What you return must be exactly the lines running from the one with "You are a computer-use agent. This" to the end of the data below, inclusive, and nothing more.
+--
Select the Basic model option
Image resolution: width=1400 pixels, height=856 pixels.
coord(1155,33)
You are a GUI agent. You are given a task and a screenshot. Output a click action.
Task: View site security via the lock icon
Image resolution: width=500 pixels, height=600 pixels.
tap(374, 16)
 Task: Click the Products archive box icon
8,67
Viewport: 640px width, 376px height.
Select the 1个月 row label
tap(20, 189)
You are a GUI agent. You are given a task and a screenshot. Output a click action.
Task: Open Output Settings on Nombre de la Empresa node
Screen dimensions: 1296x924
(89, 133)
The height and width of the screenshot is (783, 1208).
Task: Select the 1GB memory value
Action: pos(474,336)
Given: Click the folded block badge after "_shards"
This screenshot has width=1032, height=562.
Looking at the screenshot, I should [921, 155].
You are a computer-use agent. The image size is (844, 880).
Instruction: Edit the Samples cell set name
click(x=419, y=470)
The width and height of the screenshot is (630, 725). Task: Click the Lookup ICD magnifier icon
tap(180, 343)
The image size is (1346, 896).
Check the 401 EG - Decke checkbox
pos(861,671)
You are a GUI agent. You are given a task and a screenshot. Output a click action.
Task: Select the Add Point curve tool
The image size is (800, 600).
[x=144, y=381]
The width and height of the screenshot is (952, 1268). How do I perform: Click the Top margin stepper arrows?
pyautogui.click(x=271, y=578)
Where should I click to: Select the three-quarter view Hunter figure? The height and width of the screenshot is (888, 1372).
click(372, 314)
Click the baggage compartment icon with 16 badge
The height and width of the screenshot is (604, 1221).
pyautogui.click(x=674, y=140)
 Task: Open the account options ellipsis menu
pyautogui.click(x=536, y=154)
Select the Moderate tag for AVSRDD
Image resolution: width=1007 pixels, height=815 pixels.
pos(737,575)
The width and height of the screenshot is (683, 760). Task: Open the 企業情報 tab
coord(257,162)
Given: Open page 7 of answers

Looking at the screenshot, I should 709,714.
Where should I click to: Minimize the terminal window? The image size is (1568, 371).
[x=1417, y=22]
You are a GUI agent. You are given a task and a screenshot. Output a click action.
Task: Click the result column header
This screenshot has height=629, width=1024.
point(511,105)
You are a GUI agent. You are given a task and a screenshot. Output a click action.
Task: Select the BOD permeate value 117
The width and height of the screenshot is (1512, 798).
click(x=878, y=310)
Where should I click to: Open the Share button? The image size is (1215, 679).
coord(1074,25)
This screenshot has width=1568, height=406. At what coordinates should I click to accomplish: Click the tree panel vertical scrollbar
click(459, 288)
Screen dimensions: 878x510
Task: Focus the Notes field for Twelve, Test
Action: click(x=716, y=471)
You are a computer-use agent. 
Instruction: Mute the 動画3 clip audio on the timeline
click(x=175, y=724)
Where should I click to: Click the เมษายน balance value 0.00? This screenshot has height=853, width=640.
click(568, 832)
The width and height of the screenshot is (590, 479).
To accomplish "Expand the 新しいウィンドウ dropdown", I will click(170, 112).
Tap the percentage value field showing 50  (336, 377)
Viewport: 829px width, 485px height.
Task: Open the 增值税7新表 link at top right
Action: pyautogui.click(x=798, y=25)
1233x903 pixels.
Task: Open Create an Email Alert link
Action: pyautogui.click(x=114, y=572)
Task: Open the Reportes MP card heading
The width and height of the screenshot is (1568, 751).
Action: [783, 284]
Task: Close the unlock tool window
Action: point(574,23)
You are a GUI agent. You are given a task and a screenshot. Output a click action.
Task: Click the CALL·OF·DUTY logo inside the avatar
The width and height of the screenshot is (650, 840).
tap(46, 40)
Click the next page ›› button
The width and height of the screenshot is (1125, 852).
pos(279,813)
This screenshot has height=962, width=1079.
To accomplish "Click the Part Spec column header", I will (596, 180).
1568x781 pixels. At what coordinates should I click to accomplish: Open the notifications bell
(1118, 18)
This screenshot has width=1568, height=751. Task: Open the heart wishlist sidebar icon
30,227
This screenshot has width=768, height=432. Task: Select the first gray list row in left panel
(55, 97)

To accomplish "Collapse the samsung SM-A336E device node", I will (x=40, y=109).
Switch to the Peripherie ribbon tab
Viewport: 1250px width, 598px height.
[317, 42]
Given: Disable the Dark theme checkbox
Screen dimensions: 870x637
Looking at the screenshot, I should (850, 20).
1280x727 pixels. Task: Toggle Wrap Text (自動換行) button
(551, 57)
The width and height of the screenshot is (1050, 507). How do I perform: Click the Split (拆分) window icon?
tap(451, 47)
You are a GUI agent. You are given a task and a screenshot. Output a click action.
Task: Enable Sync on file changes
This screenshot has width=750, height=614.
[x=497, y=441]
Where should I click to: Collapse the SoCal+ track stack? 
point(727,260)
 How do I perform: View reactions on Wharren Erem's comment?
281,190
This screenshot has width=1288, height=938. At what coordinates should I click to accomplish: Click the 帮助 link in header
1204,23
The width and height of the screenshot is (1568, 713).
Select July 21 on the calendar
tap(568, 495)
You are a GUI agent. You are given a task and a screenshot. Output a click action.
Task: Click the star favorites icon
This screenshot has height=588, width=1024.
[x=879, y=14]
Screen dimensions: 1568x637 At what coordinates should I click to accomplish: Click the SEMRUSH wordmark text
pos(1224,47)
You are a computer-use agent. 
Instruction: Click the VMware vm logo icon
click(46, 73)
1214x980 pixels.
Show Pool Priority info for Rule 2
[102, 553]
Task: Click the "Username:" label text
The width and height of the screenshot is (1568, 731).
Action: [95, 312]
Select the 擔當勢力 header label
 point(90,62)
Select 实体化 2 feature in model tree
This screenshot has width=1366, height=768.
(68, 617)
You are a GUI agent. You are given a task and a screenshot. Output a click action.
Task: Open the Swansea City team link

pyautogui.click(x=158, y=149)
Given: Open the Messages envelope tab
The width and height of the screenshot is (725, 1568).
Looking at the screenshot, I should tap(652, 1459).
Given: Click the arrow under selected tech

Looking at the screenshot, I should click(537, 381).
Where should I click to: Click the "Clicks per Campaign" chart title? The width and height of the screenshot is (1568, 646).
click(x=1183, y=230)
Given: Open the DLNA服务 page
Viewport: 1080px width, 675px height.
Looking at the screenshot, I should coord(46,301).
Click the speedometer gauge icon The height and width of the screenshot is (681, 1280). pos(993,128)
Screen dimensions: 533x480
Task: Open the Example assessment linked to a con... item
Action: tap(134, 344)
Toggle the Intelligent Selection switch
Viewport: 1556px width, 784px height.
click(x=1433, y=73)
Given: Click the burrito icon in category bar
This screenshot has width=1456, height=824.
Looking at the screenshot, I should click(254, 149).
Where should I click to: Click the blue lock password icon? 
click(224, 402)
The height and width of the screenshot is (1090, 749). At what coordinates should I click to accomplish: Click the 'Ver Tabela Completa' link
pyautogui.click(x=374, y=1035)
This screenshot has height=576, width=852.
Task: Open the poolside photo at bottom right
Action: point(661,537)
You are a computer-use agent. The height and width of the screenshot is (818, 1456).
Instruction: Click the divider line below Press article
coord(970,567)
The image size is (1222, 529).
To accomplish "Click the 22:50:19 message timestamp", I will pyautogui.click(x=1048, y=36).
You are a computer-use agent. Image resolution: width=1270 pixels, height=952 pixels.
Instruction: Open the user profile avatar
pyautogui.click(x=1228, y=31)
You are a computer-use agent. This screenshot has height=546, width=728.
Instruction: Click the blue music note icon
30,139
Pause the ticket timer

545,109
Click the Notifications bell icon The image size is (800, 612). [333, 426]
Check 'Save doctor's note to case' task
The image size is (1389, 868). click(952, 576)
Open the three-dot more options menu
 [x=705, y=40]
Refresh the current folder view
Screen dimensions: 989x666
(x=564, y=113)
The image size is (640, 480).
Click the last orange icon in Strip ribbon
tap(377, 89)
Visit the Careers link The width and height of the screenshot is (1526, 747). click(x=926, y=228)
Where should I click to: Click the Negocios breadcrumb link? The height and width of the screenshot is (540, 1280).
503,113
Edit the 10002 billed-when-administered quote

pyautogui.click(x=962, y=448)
+--
→ **Task result**:
You are a computer-use agent. This screenshot has height=546, width=728.
Instruction: Click the blue music note icon
30,139
Pause the ticket timer

545,109
Click the Notifications bell icon The image size is (800, 612). [333, 426]
Check 'Save doctor's note to case' task
The image size is (1389, 868). click(952, 576)
Open the three-dot more options menu
 [x=705, y=40]
Refresh the current folder view
Screen dimensions: 989x666
(x=564, y=113)
The image size is (640, 480).
Click the last orange icon in Strip ribbon
tap(377, 89)
Visit the Careers link The width and height of the screenshot is (1526, 747). click(x=926, y=228)
Where should I click to: Click the Negocios breadcrumb link? The height and width of the screenshot is (540, 1280).
503,113
Edit the 10002 billed-when-administered quote

pyautogui.click(x=962, y=448)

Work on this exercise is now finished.